Of course there is also the matter of your legacy. Do you have specific things in mind that you would like to be able to do for your family members as your final act of giving? Do you perhaps have the desire to give something back to your favorite charitable organizations? If you do, these intentions will have an impact on your budgeting for the period of time that precedes your passing.
Because of all the different matters that must be addressed, it is a wise idea to tap into the expertise of an experienced estate planning attorney who has a thorough understanding of retirement and estate planning. He or she will advise you appropriately so that you can be sure that all of your bases are covered as you enter the latter portion of your life.
 

When you are engaged in legacy planning you are likely to recognize the fact that the period preceding your death is going to have to be planned for as well.

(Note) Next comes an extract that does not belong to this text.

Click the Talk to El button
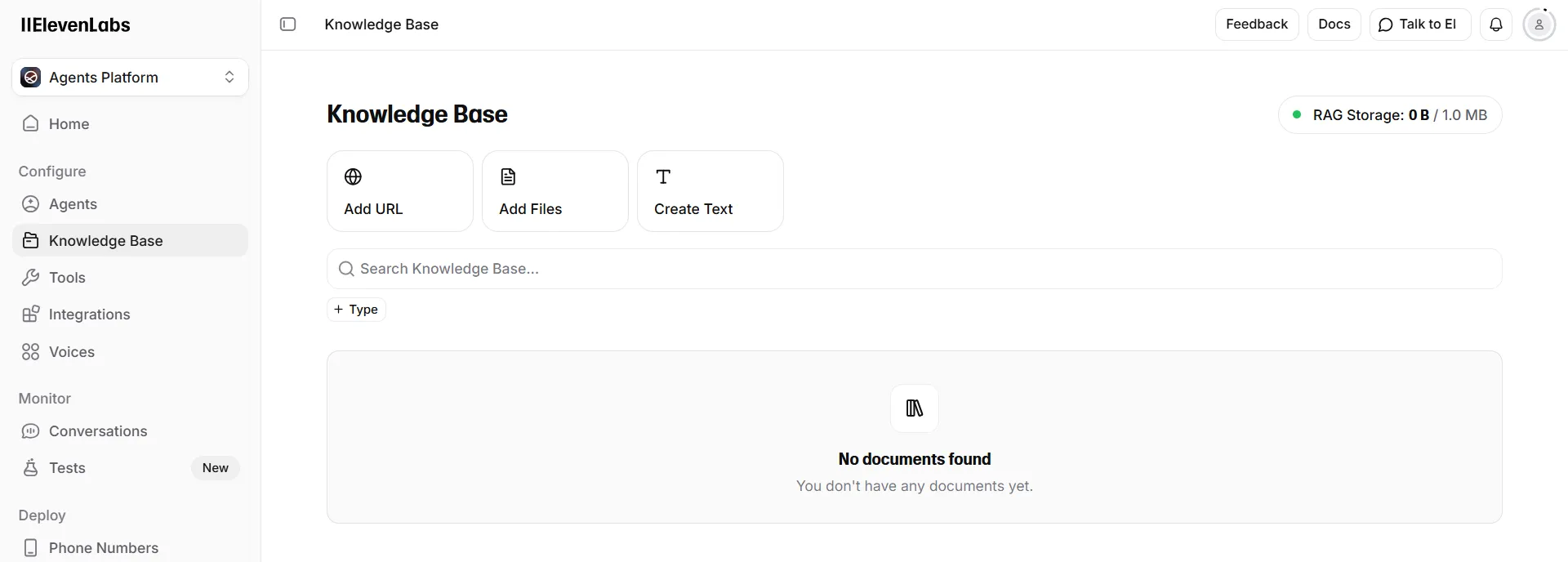pyautogui.click(x=1419, y=25)
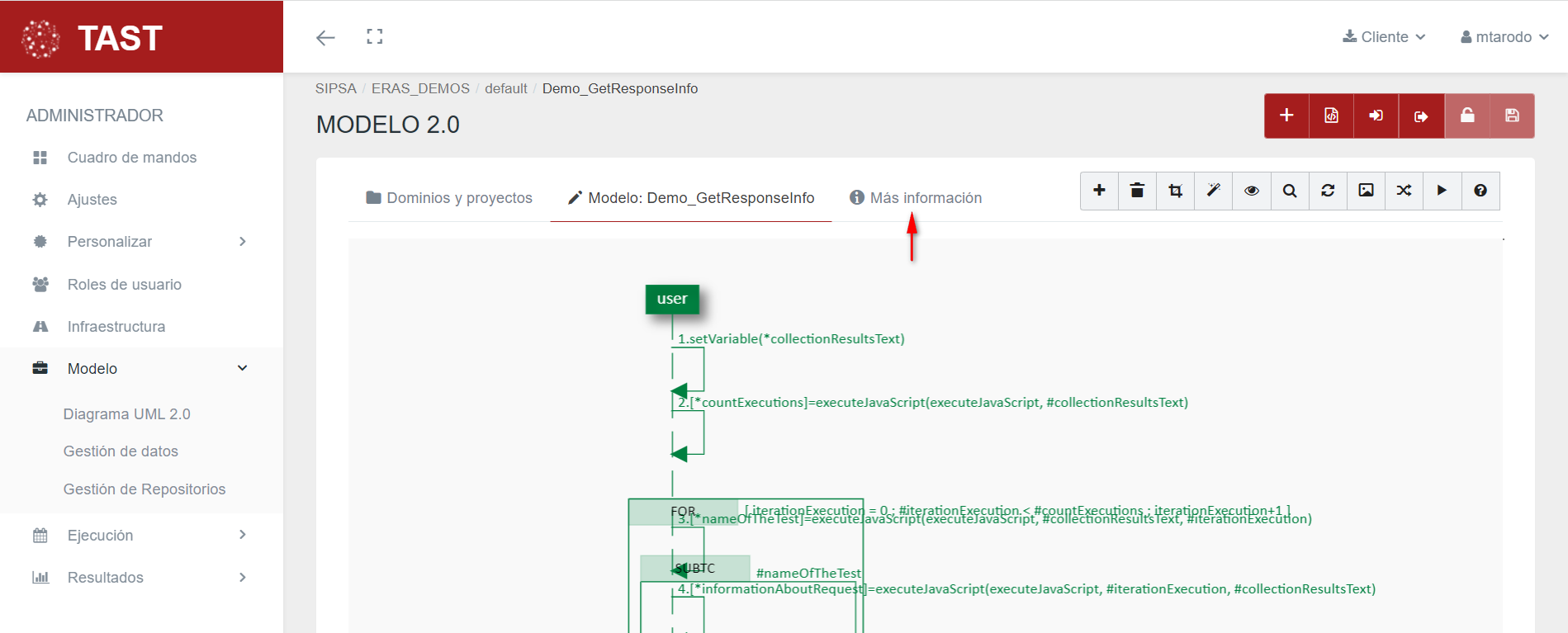Switch to Dominios y proyectos tab
The height and width of the screenshot is (633, 1568).
click(449, 198)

Long-term planning that includes your retirement, your twilight years, and the ultimate distribution of your assets after your death is key if you want to be completely prepared. Mapping out an intelligently conceived path with the assistance of an estate planning attorney is clearly the prudent course of action. People who seem to have all of their ducks in a row as they get older are not lucky; they had the foresight to plan ahead.
One of the things that you need to take into consideration is the high cost of long-term care. According to the United States Department of Health and Human Services seven out of every ten Americans are going to need some form of long-term care eventually. There are a lot of people who don't care about this because they are under the impression that Medicare will take care of all of their health care needs once they reach the age of 65.
This line of thinking can get you into trouble because Medicare does not cover long-term care. Medicaid does cover it as the laws stand today, but many people are going to have to plan very carefully to qualify while still retaining a significant portion of their assets.
Another thing to consider with regard to the eventualities of aging is the possibility of dementia setting in. The oldest old (people 85 years of age and up) are the fastest growing age group in the United States, and upwards of half of people who reach this age are suffering from some degree of dementia. Planning for possible incapacity is important, and this is a matter to discuss with your estate planning attorney.
 

Setting goals and giving yourself sufficient time to reach them is essential to long term planning. This is especially important when it comes to retirement planning. Most people work because they need the income to make ends meet. Retirement is not some magical Shangri-La that falls from the sky when you reach a certain age. It is simply a period of time during which you don't work because you have sufficient financial resources to pay your way without earning a paycheck.
There are people who decide that they would like to retire at an early age. These individuals map out a strategy that will get them where they want to be when they want to get there, and they stick to it. For most people the best way to devise such a plan is with the assistance of an experienced retirement planning attorney.
Aside from the sweeping expertise that retirement planning lawyers can provide, they've also seen recipes for success come to fruition through personal experience. The strategies they suggest are not theoretical but proven in the real world.
You're free to do what a lot of people do and make no plans at all, expecting Social Security to take care of all of your financial needs when you reach a particular age. As of this writing full retirement age for people who were born between 1943 and 1954 is 66. It then goes up by two months per year until 1960. Those who were born during 1960 and after are eligible for their full Social Security benefit upon reaching 67 years of age.
There are two problems with this "strategy." For one, the average Social Security payout at this time is $1072, hardly enough to live on comfortably. For another, there's talk in Washington about cutting Social Security, and one simple way to do that would be to raise the full retirement age.
If you don't think you're going to be able to live on $1072 a month, and you don't want to work until whenever the government tells you you have to, you may want to visit a good retirement planning attorney sooner than later.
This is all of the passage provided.